Stated goal 1:
Using the forum thread on backtesting, list each letter that makes up a minutely price bar along with the price it stands for.
Stated goal 2:
Pick up the forum thread on backtesting after its last sentence and write on from there.

Source excerpt:
—————
Your strategy is long-only, and enters when O-C > 0.01? That sounds like a strategy that will buy every up-day morning at 9:30am and hold for one minute, plus randomly when the market moves up two ticks at once at that boundary. Maybe try after excluding 1600->0930.

Thanks Simon,

Yeah, it finally sunk in that it is not purely intraday, since it could end up holding overnight and then selling, which would allow for significant price drift (if I'm thinking about it correctly). Maybe this would be a chance to try that new function scheduler helper method that Quantopian just released.

Grant

For illiquid securities, there are missing bars in the Quantopian backtesting database, which Quantopian sometimes fills forward (depending on how the backtest algo is configured). But, I guess it is possible that there is forward filling by Nanex for certain cases. I'm figuring that O is the first price, H (L) is the absolute high (low), and C is the last price, within a minute-long time window (which is defined either by the stamps on the trades on the tape, or by Nanex's own clock or one provided with the tape). If a minutely bar is defined as I think, then if there is only one trade within a given minute (or all of the trades are coincidentally at exactly the same price), then one could have a O=H=L=C bar.

Well, there's no Quantopian clock, per se. The function handle_data only gets called if there is data, which means that at least one bar for all of the securities available to the algo is not empty in the database. Typically, it is recommended that SPY be added to the algorithm (even if it is not traded) as a proxy for a market clock.
—————
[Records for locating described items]

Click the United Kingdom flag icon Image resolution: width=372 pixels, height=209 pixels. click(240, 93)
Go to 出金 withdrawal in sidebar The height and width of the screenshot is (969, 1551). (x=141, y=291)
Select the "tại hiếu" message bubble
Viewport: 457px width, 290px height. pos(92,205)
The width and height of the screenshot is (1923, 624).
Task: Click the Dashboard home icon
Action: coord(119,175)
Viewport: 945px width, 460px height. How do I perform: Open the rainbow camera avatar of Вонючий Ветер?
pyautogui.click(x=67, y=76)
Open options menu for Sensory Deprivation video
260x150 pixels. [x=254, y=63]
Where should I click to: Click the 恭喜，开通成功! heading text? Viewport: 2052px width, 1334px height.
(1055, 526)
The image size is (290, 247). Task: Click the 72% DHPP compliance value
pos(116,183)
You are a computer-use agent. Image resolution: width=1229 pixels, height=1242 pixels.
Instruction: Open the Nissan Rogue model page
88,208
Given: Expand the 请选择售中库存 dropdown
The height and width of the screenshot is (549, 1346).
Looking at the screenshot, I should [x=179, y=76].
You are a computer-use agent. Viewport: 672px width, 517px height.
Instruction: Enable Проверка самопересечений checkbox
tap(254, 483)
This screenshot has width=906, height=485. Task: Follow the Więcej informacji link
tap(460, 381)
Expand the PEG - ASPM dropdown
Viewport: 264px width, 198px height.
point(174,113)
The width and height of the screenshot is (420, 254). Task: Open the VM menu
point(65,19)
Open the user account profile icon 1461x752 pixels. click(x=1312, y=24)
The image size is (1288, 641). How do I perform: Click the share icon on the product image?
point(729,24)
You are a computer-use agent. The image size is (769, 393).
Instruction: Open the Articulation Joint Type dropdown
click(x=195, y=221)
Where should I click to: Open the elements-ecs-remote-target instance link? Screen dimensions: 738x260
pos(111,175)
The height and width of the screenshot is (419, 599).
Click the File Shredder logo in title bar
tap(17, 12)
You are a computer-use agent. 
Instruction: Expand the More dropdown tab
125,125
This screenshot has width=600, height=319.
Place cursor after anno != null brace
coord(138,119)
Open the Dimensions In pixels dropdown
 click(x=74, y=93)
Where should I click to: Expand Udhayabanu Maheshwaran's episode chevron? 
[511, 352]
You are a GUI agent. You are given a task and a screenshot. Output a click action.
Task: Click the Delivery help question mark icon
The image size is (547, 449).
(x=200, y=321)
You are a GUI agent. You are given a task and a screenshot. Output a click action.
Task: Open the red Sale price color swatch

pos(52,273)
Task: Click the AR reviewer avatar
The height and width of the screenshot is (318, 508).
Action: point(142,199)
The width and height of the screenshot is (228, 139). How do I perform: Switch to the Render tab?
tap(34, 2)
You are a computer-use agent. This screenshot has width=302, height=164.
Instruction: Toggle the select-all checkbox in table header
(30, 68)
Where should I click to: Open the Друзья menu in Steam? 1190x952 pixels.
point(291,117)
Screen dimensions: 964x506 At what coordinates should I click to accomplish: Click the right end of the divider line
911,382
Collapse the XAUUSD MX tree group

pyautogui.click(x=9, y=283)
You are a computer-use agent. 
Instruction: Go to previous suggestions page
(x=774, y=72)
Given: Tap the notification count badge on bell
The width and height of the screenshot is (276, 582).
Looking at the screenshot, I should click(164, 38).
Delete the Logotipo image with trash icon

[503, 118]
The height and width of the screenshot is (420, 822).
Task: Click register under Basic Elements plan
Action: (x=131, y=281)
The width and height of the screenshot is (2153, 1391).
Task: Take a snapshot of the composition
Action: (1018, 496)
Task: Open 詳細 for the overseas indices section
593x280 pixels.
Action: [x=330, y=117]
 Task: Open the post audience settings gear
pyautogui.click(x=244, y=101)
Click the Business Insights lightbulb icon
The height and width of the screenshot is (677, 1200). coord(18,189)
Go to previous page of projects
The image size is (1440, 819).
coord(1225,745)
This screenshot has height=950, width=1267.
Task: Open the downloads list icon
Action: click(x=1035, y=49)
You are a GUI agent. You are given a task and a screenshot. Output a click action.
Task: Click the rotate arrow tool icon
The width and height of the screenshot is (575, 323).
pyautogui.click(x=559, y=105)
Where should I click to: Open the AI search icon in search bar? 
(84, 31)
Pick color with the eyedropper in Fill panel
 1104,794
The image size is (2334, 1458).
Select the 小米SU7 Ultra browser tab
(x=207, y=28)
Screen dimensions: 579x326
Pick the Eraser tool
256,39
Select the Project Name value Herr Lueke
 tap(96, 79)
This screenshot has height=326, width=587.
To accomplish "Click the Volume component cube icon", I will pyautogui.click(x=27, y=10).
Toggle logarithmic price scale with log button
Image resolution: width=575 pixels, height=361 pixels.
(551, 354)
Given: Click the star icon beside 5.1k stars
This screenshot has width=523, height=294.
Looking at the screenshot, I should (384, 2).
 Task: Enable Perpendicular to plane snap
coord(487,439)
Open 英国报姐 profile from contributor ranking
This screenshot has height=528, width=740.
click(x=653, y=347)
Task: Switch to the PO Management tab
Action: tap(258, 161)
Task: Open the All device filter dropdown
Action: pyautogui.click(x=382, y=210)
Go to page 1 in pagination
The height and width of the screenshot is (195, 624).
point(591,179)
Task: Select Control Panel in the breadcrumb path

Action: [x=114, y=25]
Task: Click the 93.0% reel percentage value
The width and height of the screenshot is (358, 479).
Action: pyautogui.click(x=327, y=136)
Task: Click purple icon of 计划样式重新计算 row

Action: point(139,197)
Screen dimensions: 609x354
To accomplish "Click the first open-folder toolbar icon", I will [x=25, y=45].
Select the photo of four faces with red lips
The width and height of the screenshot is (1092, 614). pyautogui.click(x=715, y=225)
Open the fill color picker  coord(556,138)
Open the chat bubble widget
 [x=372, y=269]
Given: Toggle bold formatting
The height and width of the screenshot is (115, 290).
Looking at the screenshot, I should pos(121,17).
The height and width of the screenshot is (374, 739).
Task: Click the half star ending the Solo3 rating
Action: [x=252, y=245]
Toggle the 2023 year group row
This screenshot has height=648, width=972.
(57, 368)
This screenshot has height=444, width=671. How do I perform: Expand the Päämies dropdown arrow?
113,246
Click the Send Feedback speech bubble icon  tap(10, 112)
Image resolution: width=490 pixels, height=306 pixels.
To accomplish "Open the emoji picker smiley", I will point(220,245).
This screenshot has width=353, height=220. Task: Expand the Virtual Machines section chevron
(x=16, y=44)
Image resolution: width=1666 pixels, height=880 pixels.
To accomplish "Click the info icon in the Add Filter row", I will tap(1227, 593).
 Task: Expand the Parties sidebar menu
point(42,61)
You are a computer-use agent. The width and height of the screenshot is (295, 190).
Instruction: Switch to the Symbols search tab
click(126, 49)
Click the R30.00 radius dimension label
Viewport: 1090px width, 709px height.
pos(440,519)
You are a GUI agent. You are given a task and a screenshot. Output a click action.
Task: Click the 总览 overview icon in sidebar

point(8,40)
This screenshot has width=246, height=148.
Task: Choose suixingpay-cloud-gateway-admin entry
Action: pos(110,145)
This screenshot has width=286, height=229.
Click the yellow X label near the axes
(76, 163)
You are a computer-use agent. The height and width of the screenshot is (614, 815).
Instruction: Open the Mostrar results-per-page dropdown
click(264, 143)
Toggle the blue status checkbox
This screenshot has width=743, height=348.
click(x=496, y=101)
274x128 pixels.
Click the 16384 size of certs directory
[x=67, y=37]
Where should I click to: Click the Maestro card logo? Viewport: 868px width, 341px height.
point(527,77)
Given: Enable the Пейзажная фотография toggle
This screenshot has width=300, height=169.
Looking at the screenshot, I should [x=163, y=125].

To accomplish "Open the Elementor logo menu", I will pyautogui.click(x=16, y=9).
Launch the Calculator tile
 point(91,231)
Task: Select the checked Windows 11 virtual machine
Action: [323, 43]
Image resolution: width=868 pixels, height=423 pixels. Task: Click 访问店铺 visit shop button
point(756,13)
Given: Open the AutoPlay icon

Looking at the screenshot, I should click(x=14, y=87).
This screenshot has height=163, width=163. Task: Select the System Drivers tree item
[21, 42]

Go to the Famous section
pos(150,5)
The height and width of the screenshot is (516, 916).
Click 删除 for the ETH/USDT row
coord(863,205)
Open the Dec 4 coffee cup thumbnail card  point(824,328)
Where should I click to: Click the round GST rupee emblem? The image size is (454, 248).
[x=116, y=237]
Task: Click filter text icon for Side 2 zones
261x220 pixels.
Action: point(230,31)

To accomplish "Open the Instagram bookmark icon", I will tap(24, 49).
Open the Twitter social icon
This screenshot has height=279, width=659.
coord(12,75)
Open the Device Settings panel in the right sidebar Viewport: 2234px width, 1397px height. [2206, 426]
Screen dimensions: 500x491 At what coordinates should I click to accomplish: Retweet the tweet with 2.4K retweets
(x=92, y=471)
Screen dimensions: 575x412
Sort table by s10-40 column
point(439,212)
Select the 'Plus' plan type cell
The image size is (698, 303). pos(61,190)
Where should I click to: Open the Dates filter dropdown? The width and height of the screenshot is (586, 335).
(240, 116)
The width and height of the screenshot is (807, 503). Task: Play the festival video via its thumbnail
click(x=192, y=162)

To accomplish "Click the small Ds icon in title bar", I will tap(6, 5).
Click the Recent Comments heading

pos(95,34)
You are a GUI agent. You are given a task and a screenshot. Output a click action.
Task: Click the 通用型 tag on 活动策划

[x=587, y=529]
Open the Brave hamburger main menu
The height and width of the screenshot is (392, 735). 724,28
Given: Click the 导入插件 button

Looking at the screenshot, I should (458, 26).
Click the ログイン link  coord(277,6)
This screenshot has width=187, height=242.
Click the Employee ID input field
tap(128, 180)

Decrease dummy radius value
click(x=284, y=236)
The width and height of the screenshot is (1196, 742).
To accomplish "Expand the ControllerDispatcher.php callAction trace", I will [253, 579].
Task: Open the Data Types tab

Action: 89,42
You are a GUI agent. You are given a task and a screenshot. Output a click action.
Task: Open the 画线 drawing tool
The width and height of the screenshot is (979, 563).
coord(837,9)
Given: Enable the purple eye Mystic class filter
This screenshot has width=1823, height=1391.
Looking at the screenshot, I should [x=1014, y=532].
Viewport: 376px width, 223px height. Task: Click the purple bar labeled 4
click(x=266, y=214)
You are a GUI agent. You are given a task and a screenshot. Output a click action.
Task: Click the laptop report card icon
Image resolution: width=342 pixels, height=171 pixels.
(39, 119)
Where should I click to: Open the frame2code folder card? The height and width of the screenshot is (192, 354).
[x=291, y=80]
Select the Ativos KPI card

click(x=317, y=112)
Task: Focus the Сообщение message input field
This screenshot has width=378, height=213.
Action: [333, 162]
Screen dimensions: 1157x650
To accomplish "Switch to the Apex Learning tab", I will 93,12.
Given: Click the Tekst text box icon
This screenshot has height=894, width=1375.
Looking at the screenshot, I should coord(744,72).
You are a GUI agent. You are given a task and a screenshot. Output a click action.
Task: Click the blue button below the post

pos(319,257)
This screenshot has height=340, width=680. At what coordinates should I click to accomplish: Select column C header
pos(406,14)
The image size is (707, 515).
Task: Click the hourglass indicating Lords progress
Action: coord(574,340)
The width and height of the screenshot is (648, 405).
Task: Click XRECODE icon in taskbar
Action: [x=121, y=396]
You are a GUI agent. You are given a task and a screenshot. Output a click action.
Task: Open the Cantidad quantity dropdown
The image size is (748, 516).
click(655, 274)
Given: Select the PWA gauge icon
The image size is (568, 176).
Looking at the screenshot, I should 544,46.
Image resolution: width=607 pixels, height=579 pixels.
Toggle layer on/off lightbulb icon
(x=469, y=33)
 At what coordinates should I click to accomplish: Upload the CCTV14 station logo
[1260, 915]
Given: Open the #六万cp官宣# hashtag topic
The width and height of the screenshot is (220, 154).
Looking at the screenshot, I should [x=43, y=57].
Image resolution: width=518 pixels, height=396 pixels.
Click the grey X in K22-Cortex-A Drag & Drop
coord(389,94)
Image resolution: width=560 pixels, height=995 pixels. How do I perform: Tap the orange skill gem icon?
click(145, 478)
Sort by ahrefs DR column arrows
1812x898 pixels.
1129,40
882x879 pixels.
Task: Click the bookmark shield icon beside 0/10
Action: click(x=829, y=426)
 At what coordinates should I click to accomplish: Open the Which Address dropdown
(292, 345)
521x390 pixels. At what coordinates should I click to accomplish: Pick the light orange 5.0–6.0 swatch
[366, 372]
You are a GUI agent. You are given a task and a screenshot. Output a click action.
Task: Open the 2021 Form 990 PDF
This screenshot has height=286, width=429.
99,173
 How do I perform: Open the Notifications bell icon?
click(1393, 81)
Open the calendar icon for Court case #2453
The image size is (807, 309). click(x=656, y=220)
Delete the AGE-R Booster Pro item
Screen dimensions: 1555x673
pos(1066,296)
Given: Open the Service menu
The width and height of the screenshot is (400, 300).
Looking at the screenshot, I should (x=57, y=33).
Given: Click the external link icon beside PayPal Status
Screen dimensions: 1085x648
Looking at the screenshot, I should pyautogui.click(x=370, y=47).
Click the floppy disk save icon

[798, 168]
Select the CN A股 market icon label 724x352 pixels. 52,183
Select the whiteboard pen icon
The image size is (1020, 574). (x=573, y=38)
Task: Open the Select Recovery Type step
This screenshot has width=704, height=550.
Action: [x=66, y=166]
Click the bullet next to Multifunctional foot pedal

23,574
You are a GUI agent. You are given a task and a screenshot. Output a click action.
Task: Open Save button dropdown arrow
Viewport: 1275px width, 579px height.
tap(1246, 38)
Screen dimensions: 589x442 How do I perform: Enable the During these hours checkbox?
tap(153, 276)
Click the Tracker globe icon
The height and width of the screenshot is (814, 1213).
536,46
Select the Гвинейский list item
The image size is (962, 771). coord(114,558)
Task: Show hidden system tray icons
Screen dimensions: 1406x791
—————
Expected answer 1:
- O: the first price
- H: the absolute high
- L: the absolute low
- C: the last price

Expected answer 2:
There's a rather extensive discussion here:

https://www.quantopian.com/posts/thinly-traded-stocks-why-no-gaps

As Fawce shared there, you can test:

# http://seekingalpha.com/article/123969-five-thinly-traded-stocks-with-plenty-of-upside  
def initialize(context):  
    context.stocks = [sid(3722),sid(33054),sid(16812),sid(5107),sid(1675)]  
def handle_data(context, data):  
    for stock in data:  
        if data[stock].datetime < get_datetime():  
            log.info("no trades in {s}".format(s=stock.symbol))  

The history API also allows one to toggle filling on/off:

Illiquidity and Forward Filling

By default, history methods will forward fill missing bars. If there is trade data missing for a security one day, the function will use the previous known price until there is new trade data.

However, it can be useful to have visibility into gaps in the trading history. We provide an option for the history methods, which disables forward filling. e.g., history(bar_count=15, frequency='1d', field='price', ffill=False) will return a DataFrame that has nan value for price for days on which a given security did not trade.

Indeed, one of the problems I am facing now is limit order fill simulation. For illiquid ETFs that trade a few dozen times a day, how likely, if at all, is it that I could get filled on a limit order at or between the spread? I literally have no idea, I am contemplating getting out TWS Workstation and just trying a few test trades to gather some data. Assuming market orders and cross-spread fills for illiquid ETFs is much easier to model, and more likely, but then you have to high bar of profiting from mean reversion while swallowing the huge spreads each round trip. Nobody said it would be easy lol.

@Simon,

There should be a way to back out a probability distribution, if you can assume that whatever orders you submit are similar to those that resulted in historical trades. There's a procedure (which I've never used) to obtain an empirical characteristic function (see http://en.wikipedia.org/wiki/Characteristic_function_%28probability_theory%29, 'Data Analysis'). I'll let you know if I learn anything useful.

Grant

Yeah... This is one of the huge motivations for going live fast - getting fill data.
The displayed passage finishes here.